Modularity of cellular networks shows general center-periphery polarization

Alexander E. Vinogradov

Institute of Cytology, Russian Academy of Sciences, St.Petersburg 194064, Russia

*To whom correspondence should be addressed. Prof. Alexander E. Vinogradov, E-mail: aevin{at}mail.cytspb.rssi.ru


   Abstract

The modular biology is supposed to be a bridge from the molecular to the systems biology. Using a new approach, it is shown here that the protein interaction networks of yeast S.cerevisiae and bacteria E.coli consist of two large-scale modularity layers, central and peripheral, separated by a zone of depressed modularity.
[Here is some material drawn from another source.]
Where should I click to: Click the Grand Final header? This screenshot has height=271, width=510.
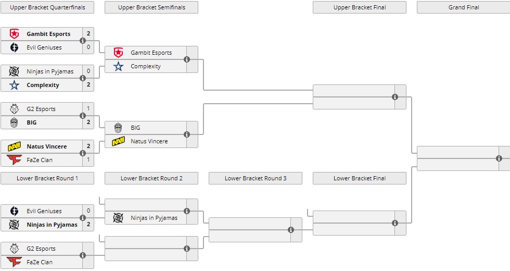[463, 7]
This finding based on the analysis of network topology is further supported by the discovery that there are many more Gene Ontology categories (terms) and KEGG biochemical pathways that are overrepresented in the central and peripheral layers than in the intermediate zone. The categories of the central layer are mostly related to nuclear information processing, regulation and cell cycle, whereas the peripheral layer is dealing with various metabolic and energetic processes, transport and cell communication. A similar center-periphery polarization of modularity is found in the protein domain networks (‘built-in interactome’) and in a powergrid (as a non-biological example). These data suggest a ‘polarized modularity’ model of cellular networks where the central layer seems to be regulatory and to use information storage of the nucleus, whereas the peripheral layer seems devoted to more specialized tasks and environmental interactions, with a complex ‘bus’ between the layers.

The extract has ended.